**WHAT YOU HAVE TO DO**
Return the records in full, exactly as given.

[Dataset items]
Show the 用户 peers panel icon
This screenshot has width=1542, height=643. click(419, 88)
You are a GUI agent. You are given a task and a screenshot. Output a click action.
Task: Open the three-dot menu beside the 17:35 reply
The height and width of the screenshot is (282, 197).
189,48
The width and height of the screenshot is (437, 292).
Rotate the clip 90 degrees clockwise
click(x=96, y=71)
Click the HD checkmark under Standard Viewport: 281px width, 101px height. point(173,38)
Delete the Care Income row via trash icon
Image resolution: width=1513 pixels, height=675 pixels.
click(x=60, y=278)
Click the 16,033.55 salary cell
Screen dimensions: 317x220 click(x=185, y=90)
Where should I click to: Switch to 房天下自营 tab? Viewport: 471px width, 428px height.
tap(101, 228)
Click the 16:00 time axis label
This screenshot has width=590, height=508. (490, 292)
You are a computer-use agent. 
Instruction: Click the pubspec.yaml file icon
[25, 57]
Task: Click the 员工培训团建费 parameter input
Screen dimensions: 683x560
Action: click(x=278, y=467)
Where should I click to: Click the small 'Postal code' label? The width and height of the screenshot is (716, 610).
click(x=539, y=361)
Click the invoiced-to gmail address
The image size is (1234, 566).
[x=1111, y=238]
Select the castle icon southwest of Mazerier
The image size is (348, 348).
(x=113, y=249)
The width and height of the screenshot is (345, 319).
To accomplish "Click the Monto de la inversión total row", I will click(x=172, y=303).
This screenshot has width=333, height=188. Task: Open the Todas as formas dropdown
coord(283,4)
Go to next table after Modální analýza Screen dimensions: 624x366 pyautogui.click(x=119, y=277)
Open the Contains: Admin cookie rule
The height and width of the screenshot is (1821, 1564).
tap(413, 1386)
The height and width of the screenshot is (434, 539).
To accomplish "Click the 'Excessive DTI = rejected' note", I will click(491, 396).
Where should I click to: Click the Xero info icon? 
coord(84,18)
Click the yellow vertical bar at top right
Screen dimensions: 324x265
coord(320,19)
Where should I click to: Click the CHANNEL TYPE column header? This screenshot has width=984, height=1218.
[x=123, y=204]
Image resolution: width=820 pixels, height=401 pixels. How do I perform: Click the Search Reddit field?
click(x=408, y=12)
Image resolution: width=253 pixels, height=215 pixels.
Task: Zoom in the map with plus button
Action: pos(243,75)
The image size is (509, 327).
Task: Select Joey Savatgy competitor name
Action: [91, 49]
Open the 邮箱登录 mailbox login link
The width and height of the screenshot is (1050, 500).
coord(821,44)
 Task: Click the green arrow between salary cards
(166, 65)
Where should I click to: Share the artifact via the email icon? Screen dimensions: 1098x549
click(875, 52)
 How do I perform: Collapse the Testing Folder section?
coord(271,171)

**COMPLETED TASK**
Show the 用户 peers panel icon
This screenshot has width=1542, height=643. click(419, 88)
You are a GUI agent. You are given a task and a screenshot. Output a click action.
Task: Open the three-dot menu beside the 17:35 reply
The height and width of the screenshot is (282, 197).
189,48
The width and height of the screenshot is (437, 292).
Rotate the clip 90 degrees clockwise
click(x=96, y=71)
Click the HD checkmark under Standard Viewport: 281px width, 101px height. point(173,38)
Delete the Care Income row via trash icon
Image resolution: width=1513 pixels, height=675 pixels.
click(x=60, y=278)
Click the 16,033.55 salary cell
Screen dimensions: 317x220 click(x=185, y=90)
Where should I click to: Switch to 房天下自营 tab? Viewport: 471px width, 428px height.
tap(101, 228)
Click the 16:00 time axis label
This screenshot has width=590, height=508. (490, 292)
You are a computer-use agent. 
Instruction: Click the pubspec.yaml file icon
[25, 57]
Task: Click the 员工培训团建费 parameter input
Screen dimensions: 683x560
Action: click(x=278, y=467)
Where should I click to: Click the small 'Postal code' label? The width and height of the screenshot is (716, 610).
click(x=539, y=361)
Click the invoiced-to gmail address
The image size is (1234, 566).
[x=1111, y=238]
Select the castle icon southwest of Mazerier
The image size is (348, 348).
(x=113, y=249)
The width and height of the screenshot is (345, 319).
To accomplish "Click the Monto de la inversión total row", I will click(x=172, y=303).
This screenshot has width=333, height=188. Task: Open the Todas as formas dropdown
coord(283,4)
Go to next table after Modální analýza Screen dimensions: 624x366 pyautogui.click(x=119, y=277)
Open the Contains: Admin cookie rule
The height and width of the screenshot is (1821, 1564).
tap(413, 1386)
The height and width of the screenshot is (434, 539).
To accomplish "Click the 'Excessive DTI = rejected' note", I will click(491, 396).
Where should I click to: Click the Xero info icon? 
coord(84,18)
Click the yellow vertical bar at top right
Screen dimensions: 324x265
coord(320,19)
Where should I click to: Click the CHANNEL TYPE column header? This screenshot has width=984, height=1218.
[x=123, y=204]
Image resolution: width=820 pixels, height=401 pixels. How do I perform: Click the Search Reddit field?
click(x=408, y=12)
Image resolution: width=253 pixels, height=215 pixels.
Task: Zoom in the map with plus button
Action: pos(243,75)
The image size is (509, 327).
Task: Select Joey Savatgy competitor name
Action: [91, 49]
Open the 邮箱登录 mailbox login link
The width and height of the screenshot is (1050, 500).
coord(821,44)
 Task: Click the green arrow between salary cards
(166, 65)
Where should I click to: Share the artifact via the email icon? Screen dimensions: 1098x549
click(875, 52)
 How do I perform: Collapse the Testing Folder section?
coord(271,171)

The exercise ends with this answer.